## EXERCISE
Your task is to repeat, word for word, the line containing "Task: Click the Early API access link" and all lines that follow it to the end of the material, and no other lines.

## MATERIAL TO PROCESS

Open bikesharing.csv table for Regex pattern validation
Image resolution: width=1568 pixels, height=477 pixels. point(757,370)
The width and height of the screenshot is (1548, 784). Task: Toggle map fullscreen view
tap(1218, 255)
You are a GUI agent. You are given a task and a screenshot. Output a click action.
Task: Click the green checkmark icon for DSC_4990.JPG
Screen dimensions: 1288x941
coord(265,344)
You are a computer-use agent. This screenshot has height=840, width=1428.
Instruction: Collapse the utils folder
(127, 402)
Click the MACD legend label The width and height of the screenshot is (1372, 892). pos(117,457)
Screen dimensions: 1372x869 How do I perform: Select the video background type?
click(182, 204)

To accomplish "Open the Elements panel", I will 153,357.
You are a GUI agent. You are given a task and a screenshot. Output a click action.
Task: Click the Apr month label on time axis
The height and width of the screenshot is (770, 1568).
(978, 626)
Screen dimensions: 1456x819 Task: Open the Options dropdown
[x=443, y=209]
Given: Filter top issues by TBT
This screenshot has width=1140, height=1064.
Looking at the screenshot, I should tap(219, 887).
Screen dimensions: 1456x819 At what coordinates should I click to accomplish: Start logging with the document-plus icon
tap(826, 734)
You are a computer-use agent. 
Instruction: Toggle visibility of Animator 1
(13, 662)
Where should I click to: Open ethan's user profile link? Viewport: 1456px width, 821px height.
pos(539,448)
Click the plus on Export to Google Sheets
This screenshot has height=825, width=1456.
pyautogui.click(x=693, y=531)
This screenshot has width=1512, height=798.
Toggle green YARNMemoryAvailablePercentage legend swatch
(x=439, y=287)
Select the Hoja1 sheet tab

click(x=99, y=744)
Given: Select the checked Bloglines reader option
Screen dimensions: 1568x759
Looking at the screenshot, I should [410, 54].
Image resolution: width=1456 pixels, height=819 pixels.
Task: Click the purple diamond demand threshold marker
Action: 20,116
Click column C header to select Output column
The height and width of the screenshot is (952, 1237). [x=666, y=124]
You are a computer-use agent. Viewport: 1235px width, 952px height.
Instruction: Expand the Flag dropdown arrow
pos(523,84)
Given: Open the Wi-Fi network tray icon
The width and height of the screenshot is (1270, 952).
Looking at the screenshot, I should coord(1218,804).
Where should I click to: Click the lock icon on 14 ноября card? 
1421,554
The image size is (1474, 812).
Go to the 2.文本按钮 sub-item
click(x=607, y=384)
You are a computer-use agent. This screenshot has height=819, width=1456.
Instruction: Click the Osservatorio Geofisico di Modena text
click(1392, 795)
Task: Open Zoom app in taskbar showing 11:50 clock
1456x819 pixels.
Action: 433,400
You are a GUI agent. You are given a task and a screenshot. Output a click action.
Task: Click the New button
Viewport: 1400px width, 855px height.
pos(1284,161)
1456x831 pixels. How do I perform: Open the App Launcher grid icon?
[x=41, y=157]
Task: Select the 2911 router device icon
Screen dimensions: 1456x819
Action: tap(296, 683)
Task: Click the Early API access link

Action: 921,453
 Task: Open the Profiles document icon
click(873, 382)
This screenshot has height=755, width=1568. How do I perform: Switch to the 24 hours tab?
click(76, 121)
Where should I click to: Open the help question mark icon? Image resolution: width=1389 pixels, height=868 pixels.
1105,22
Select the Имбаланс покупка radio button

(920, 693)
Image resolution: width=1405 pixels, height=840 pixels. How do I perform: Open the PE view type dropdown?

## EXERCISE OUTPUT
Task: Click the Early API access link

Action: 921,453
 Task: Open the Profiles document icon
click(873, 382)
This screenshot has height=755, width=1568. How do I perform: Switch to the 24 hours tab?
click(76, 121)
Where should I click to: Open the help question mark icon? Image resolution: width=1389 pixels, height=868 pixels.
1105,22
Select the Имбаланс покупка radio button

(920, 693)
Image resolution: width=1405 pixels, height=840 pixels. How do I perform: Open the PE view type dropdown?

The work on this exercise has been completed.